上述示例已确认能够与以下版本要求正常运行：

pip install openai==1.30.5 langchain==0.2.1 langchain-openai==0.1.8 langchain-community==0.2.1 mlflow==2.14.0 tiktoken==0.7.0

受支持的 API

LangChain 的自动跟踪支持以下 API。

invoke
batch
stream
ainvoke
abatch
astream
get_relevant_documents （对于检索器）
__call__ （适用于链条和 AgentExecutors）

自定义跟踪行为

有时，你可能想要自定义在跟踪中记录的信息。可以通过创建一个继承自 mlflow.langchai.langchain_tracer.MlflowLangchainTracer 的自定义回调处理程序来实现此目的。 MlflowLangchainTracer 是一个回调器，它被注入到 langchain 模型推理过程中，以自动生成日志跟踪。它会在一系列链动作（如 on_chain_start、on_llm_start）开始时启动一个新的阶段，并在动作完成时结束该阶段。各种元数据（如跨度类型、动作名称、输入、输出、延迟）会被自动记录到跨度中。

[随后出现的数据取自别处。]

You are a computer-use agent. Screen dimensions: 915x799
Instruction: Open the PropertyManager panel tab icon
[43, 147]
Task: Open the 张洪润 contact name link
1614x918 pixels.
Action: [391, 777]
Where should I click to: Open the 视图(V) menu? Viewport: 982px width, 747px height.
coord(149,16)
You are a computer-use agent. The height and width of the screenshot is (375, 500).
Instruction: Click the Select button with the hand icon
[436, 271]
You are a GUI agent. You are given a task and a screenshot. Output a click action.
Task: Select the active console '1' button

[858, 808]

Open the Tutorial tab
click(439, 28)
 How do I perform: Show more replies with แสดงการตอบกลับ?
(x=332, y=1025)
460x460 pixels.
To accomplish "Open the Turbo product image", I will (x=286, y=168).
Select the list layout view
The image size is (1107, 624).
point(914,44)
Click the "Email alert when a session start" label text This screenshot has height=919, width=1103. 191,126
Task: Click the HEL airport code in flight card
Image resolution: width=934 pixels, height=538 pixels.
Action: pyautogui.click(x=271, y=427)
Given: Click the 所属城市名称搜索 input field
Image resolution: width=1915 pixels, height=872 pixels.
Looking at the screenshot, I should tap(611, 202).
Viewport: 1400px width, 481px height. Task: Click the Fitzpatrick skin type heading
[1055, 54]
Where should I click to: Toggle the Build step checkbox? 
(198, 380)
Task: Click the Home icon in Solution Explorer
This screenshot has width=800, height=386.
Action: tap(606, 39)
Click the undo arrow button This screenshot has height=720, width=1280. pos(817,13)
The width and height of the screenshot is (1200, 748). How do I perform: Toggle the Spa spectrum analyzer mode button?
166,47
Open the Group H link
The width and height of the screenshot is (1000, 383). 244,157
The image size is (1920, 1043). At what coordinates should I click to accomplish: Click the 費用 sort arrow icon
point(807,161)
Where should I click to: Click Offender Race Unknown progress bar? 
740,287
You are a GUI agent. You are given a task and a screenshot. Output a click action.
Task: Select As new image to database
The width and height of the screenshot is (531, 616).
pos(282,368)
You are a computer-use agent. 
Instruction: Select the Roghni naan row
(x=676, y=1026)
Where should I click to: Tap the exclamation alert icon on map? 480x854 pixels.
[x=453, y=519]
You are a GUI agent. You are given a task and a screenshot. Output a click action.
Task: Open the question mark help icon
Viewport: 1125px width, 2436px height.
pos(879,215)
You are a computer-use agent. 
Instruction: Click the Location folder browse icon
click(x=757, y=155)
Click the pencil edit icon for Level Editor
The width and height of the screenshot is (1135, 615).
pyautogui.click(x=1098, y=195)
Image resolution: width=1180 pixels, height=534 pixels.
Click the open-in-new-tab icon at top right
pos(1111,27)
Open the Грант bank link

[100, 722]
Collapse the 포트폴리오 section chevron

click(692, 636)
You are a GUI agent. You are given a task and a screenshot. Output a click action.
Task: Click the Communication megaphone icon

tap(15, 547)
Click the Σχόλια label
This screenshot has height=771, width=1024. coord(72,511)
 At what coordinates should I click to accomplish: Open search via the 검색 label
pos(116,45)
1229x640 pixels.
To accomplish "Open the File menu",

以下示例演示如何在聊天模型开始运行时将其他属性记录到跨度。

from mlflow.langchain.langchain_tracer import MlflowLangchainTracer


class CustomLangchainTracer(MlflowLangchainTracer):
    # Override the handler functions to customize the behavior. The method signature is defined by LangChain Callbacks.
    def on_chat_model_start(
        self,
        serialized: Dict[str, Any],
        messages: List[List[BaseMessage]],
        *,
        run_id: UUID,
        tags: Optional[List[str]] = None,
        parent_run_id: Optional[UUID] = None,
        metadata: Optional[Dict[str, Any]] = None,
        name: Optional[str] = None,
        **kwargs: Any,
    ):
        """Run when a chat model starts running."""
        attributes = {
            **kwargs,
            **metadata,
            # Add additional attribute to the span
            "version": "1.0.0",
        }

        # Call the _start_span method at the end of the handler function to start a new span.
        self._start_span(
            span_name=name or self._assign_span_name(serialized, "chat model"),
            parent_run_id=parent_run_id,
            span_type=SpanType.CHAT_MODEL,
            run_id=run_id,
            inputs=messages,
            attributes=kwargs,
        )

禁用自动跟踪

可以通过调用mlflow.langchain.autolog(disable=True)或mlflow.autolog(disable=True)全局禁用 LangChain 的自动跟踪。